**** Record excerpts ****

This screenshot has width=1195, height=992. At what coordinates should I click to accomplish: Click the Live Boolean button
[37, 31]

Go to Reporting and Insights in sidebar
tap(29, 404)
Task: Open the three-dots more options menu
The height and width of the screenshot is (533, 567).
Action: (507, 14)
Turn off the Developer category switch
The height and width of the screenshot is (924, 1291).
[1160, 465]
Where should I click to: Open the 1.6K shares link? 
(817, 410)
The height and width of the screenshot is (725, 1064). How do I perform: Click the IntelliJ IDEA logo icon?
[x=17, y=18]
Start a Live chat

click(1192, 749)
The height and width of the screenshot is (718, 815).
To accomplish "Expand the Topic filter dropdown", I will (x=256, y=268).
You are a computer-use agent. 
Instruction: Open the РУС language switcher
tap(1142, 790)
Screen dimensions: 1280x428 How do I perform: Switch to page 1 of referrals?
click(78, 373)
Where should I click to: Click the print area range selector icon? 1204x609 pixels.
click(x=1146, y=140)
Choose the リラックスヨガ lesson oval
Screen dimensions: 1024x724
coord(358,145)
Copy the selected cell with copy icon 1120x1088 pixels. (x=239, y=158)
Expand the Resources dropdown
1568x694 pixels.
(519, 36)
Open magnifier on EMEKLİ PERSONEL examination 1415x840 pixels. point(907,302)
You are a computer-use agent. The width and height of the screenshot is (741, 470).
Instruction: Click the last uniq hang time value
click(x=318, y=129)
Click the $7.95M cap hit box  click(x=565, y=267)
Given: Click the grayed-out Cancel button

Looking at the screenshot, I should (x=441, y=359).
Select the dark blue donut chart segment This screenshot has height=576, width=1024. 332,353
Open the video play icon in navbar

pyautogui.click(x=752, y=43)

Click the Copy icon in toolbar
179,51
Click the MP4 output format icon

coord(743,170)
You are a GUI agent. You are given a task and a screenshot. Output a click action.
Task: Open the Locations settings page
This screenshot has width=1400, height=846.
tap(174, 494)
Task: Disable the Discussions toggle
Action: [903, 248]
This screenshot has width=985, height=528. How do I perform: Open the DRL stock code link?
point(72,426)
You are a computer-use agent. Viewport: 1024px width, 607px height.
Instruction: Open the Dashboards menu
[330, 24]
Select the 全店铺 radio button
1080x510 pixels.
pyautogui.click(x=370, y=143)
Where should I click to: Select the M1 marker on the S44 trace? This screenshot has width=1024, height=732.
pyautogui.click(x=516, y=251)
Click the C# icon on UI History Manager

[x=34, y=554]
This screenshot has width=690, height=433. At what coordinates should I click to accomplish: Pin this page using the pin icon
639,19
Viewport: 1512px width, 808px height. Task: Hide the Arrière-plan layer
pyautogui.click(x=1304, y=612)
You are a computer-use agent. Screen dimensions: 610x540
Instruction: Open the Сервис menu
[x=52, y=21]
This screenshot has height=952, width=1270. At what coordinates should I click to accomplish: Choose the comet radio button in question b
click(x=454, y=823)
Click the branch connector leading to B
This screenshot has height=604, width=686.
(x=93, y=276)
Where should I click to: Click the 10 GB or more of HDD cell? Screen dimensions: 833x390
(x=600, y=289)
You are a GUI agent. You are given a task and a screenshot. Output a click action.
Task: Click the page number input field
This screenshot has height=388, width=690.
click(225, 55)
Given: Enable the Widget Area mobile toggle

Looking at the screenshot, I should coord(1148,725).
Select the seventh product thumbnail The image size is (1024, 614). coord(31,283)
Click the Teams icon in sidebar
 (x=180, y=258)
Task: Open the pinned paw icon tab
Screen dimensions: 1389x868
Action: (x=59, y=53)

****

The problem — Format every line of the data above as a Markdown table with two columns, Number and Record line, numbering the rows in order and omitting blank lines.

Answer in full —
| Number | Record line |
|---|---|
| 1 | This screenshot has width=1195, height=992. At what coordinates should I click to accomplish: Click the Live Boolean button |
| 2 | [37, 31] |
| 3 | Go to Reporting and Insights in sidebar |
| 4 | tap(29, 404) |
| 5 | Task: Open the three-dots more options menu |
| 6 | The height and width of the screenshot is (533, 567). |
| 7 | Action: (507, 14) |
| 8 | Turn off the Developer category switch |
| 9 | The height and width of the screenshot is (924, 1291). |
| 10 | [1160, 465] |
| 11 | Where should I click to: Open the 1.6K shares link?  |
| 12 | (817, 410) |
| 13 | The height and width of the screenshot is (725, 1064). How do I perform: Click the IntelliJ IDEA logo icon? |
| 14 | [x=17, y=18] |
| 15 | Start a Live chat |
| 16 | click(1192, 749) |
| 17 | The height and width of the screenshot is (718, 815). |
| 18 | To accomplish "Expand the Topic filter dropdown", I will (x=256, y=268). |
| 19 | You are a computer-use agent.  |
| 20 | Instruction: Open the РУС language switcher |
| 21 | tap(1142, 790) |
| 22 | Screen dimensions: 1280x428 How do I perform: Switch to page 1 of referrals? |
| 23 | click(78, 373) |
| 24 | Where should I click to: Click the print area range selector icon? 1204x609 pixels. |
| 25 | click(x=1146, y=140) |
| 26 | Choose the リラックスヨガ lesson oval |
| 27 | Screen dimensions: 1024x724 |
| 28 | coord(358,145) |
| 29 | Copy the selected cell with copy icon 1120x1088 pixels. (x=239, y=158) |
| 30 | Expand the Resources dropdown |
| 31 | 1568x694 pixels. |
| 32 | (519, 36) |
| 33 | Open magnifier on EMEKLİ PERSONEL examination 1415x840 pixels. point(907,302) |
| 34 | You are a computer-use agent. The width and height of the screenshot is (741, 470). |
| 35 | Instruction: Click the last uniq hang time value |
| 36 | click(x=318, y=129) |
| 37 | Click the $7.95M cap hit box  click(x=565, y=267) |
| 38 | Given: Click the grayed-out Cancel button |
| 39 | Looking at the screenshot, I should (x=441, y=359). |
| 40 | Select the dark blue donut chart segment This screenshot has height=576, width=1024. 332,353 |
| 41 | Open the video play icon in navbar |
| 42 | pyautogui.click(x=752, y=43) |
| 43 | Click the Copy icon in toolbar |
| 44 | 179,51 |
| 45 | Click the MP4 output format icon |
| 46 | coord(743,170) |
| 47 | You are a GUI agent. You are given a task and a screenshot. Output a click action. |
| 48 | Task: Open the Locations settings page |
| 49 | This screenshot has width=1400, height=846. |
| 50 | tap(174, 494) |
| 51 | Task: Disable the Discussions toggle |
| 52 | Action: [903, 248] |
| 53 | This screenshot has width=985, height=528. How do I perform: Open the DRL stock code link? |
| 54 | point(72,426) |
| 55 | You are a computer-use agent. Viewport: 1024px width, 607px height. |
| 56 | Instruction: Open the Dashboards menu |
| 57 | [330, 24] |
| 58 | Select the 全店铺 radio button |
| 59 | 1080x510 pixels. |
| 60 | pyautogui.click(x=370, y=143) |
| 61 | Where should I click to: Select the M1 marker on the S44 trace? This screenshot has width=1024, height=732. |
| 62 | pyautogui.click(x=516, y=251) |
| 63 | Click the C# icon on UI History Manager |
| 64 | [x=34, y=554] |
| 65 | This screenshot has width=690, height=433. At what coordinates should I click to accomplish: Pin this page using the pin icon |
| 66 | 639,19 |
| 67 | Viewport: 1512px width, 808px height. Task: Hide the Arrière-plan layer |
| 68 | pyautogui.click(x=1304, y=612) |
| 69 | You are a computer-use agent. Screen dimensions: 610x540 |
| 70 | Instruction: Open the Сервис menu |
| 71 | [x=52, y=21] |
| 72 | This screenshot has height=952, width=1270. At what coordinates should I click to accomplish: Choose the comet radio button in question b |
| 73 | click(x=454, y=823) |
| 74 | Click the branch connector leading to B |
| 75 | This screenshot has height=604, width=686. |
| 76 | (x=93, y=276) |
| 77 | Where should I click to: Click the 10 GB or more of HDD cell? Screen dimensions: 833x390 |
| 78 | (x=600, y=289) |
| 79 | You are a GUI agent. You are given a task and a screenshot. Output a click action. |
| 80 | Task: Click the page number input field |
| 81 | This screenshot has height=388, width=690. |
| 82 | click(225, 55) |
| 83 | Given: Enable the Widget Area mobile toggle |
| 84 | Looking at the screenshot, I should coord(1148,725). |
| 85 | Select the seventh product thumbnail The image size is (1024, 614). coord(31,283) |
| 86 | Click the Teams icon in sidebar |
| 87 |  (x=180, y=258) |
| 88 | Task: Open the pinned paw icon tab |
| 89 | Screen dimensions: 1389x868 |
| 90 | Action: (x=59, y=53) |